START EXERCISE MATERIALS

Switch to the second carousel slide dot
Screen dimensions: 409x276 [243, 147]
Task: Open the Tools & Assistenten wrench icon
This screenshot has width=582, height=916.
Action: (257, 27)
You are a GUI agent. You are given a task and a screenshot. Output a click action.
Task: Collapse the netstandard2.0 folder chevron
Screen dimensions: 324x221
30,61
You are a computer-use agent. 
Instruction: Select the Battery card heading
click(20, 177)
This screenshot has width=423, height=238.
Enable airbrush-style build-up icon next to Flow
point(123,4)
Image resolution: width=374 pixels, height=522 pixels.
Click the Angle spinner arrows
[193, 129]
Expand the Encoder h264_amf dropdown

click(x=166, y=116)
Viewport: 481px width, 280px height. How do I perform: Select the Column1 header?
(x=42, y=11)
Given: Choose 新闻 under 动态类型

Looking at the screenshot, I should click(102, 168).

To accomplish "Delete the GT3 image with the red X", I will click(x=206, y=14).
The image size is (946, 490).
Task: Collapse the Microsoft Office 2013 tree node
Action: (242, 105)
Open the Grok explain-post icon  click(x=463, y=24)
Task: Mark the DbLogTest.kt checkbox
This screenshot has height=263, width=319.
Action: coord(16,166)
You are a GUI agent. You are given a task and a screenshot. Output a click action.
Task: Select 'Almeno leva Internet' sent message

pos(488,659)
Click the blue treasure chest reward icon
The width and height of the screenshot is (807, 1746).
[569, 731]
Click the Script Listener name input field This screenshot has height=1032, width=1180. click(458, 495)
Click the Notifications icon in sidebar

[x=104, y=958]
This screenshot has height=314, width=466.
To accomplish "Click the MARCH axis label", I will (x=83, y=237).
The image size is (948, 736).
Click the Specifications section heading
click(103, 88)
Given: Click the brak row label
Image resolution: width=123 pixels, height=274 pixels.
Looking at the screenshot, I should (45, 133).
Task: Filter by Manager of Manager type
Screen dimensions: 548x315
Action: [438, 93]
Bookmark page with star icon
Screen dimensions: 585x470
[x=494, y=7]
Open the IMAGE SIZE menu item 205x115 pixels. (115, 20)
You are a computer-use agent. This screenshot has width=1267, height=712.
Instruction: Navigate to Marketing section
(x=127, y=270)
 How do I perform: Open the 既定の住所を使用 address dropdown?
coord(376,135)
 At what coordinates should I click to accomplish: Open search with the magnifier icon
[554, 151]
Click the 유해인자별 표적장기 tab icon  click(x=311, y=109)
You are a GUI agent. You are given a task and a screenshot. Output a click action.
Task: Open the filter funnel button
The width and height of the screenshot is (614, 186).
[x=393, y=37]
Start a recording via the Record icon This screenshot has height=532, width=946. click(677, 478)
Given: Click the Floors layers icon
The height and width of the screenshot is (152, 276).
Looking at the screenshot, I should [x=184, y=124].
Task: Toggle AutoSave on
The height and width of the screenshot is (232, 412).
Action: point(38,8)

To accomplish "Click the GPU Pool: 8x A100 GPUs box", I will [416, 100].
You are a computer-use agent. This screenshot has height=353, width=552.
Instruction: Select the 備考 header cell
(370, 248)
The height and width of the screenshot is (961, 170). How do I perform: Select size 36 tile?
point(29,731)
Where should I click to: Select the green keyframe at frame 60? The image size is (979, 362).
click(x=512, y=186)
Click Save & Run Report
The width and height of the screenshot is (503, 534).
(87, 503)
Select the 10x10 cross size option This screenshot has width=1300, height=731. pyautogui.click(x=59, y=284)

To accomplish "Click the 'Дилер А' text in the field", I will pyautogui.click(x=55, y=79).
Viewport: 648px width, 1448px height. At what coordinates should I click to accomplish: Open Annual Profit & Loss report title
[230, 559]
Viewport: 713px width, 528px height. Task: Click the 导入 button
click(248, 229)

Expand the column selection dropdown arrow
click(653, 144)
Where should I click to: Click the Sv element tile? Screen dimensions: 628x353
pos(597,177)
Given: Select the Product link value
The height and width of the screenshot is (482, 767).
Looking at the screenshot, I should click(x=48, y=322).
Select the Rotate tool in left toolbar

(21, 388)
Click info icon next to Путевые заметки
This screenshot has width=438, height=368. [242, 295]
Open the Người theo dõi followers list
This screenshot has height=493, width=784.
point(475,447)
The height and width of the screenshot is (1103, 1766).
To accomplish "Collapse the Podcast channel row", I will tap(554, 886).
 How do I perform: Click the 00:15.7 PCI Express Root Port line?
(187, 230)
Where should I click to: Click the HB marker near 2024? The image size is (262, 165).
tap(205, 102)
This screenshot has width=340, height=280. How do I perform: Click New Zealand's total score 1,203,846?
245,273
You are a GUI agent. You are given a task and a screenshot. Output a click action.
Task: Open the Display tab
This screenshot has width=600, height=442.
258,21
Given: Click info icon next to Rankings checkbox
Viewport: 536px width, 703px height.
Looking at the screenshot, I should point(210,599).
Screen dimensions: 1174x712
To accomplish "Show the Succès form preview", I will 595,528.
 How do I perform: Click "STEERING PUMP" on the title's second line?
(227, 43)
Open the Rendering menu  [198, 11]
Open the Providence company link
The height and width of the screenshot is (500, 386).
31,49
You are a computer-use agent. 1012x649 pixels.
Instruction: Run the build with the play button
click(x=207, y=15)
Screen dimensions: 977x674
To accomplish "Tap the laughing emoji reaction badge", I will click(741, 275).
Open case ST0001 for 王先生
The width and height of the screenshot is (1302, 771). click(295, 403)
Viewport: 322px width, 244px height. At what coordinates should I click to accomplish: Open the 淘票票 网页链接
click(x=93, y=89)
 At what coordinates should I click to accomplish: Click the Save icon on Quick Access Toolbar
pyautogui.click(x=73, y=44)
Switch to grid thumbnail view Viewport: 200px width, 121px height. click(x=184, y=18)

END EXERCISE MATERIALS

* **EXERCISE**
Look through the listing, and copy each line that contains the word "label".

* **SOLVED PROBLEM**
To accomplish "Click the MARCH axis label", I will (x=83, y=237).
Given: Click the brak row label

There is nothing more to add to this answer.